Out of many, one
Editorial  ·  2024-06-24  ·   Source: NO.26 JUNE 27, 2024

Fifty-six ethnicities, one nation. This phrase captures the diversity and unity of China, a multiethnic nation of 1.4 billion people. Besides the Han, who make up some 91 percent of the population, 55 other ethnic groups, collectively known as ethnic minorities, call the country home.

Their population ranges from 19.6 million for the Zhuang, the largest, to 3,544 for the Tatar, the smallest, according to the 2020 national census. Most Zhuang people live in Guangxi Zhuang Autonomous Region, whereas the Tatar inhabit the north of Xinjiang Uygur Autonomous Region.
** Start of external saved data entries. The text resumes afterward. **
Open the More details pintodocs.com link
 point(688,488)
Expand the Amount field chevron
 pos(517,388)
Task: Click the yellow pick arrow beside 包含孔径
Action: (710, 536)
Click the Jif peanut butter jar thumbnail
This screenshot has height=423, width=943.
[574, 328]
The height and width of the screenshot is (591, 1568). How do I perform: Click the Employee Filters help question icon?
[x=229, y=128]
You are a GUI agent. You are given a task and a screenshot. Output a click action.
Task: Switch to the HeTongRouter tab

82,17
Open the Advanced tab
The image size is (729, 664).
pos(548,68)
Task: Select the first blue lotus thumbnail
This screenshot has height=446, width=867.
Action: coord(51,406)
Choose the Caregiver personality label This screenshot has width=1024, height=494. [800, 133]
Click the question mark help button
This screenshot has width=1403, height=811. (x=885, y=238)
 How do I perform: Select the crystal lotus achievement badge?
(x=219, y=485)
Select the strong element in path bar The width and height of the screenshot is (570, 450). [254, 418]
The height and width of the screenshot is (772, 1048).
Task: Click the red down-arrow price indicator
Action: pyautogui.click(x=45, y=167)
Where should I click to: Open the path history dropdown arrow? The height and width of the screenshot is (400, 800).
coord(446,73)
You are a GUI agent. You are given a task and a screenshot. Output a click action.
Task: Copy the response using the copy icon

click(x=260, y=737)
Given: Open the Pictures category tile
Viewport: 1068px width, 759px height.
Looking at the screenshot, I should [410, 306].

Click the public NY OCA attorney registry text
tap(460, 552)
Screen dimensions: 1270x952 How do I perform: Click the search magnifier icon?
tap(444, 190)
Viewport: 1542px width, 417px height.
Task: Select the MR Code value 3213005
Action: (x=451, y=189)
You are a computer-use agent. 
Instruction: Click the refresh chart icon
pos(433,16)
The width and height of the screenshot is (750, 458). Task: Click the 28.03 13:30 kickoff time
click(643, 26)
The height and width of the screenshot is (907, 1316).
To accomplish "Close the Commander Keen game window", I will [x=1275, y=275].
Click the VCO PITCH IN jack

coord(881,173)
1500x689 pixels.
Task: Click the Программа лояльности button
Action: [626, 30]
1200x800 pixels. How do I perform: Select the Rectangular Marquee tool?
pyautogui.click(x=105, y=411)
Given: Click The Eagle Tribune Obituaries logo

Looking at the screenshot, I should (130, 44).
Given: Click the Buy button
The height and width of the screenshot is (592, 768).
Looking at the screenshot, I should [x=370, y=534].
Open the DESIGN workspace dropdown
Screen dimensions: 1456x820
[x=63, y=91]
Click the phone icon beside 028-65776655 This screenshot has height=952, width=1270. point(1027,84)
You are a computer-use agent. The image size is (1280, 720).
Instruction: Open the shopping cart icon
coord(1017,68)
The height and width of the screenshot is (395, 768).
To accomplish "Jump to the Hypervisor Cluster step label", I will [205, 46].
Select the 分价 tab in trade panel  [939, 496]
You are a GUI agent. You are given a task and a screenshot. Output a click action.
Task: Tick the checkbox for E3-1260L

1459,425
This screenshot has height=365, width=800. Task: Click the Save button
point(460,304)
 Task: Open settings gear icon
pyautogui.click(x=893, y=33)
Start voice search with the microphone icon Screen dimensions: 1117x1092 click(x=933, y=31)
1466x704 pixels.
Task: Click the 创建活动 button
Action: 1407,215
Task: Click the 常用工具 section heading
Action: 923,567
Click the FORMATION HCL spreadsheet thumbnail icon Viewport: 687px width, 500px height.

The ethnic groups were identified based on field research after the People's Republic of China was founded in 1949. Their ancestors have coexisted on this land since antiquity. When the Qin Dynasty unified the country for the first time in 221 B.C., it brought today's Guangxi and Yunnan Province, where there are relatively large ethnic minority populations, under its jurisdiction. 

In the long course of history, there were times when different ethnic groups interacted in peace and times when they fought for dominance. Several ethnic minority groups succeeded in seizing the throne to found dynasties, such as the Yuan (1279-1368) led by Mongolians and the Qing (1644-1911) led by Manchu people.

All this is evidence that all ethnic groups are builders of the Chinese territory, writers of the Chinese history and creators of the Chinese culture. There is no reason whatsoever to equate the Chinese nation solely with the Han people and the Chinese culture solely with the Han culture. Despite varying in customs, the 56 ethnic groups identify themselves as part of the Chinese nation, making China a community based on shared culture and civilization rather than on race.

President Xi Jinping has reiterated the importance of creating a strong sense of community for the Chinese nation. He has called for more exchanges and interactions among different ethnic groups to help them remain closely united and work jointly for common prosperity and development. During China's campaign to eliminate absolute poverty, which concluded in late 2020, the government saw to it that no ethnic group was left behind.

It is important to study China's ethnic groups in the broader context of the Chinese culture. Understanding the Chinese civilization requires taking into account all of these groups. Diversity and unity are two sides of the same coin.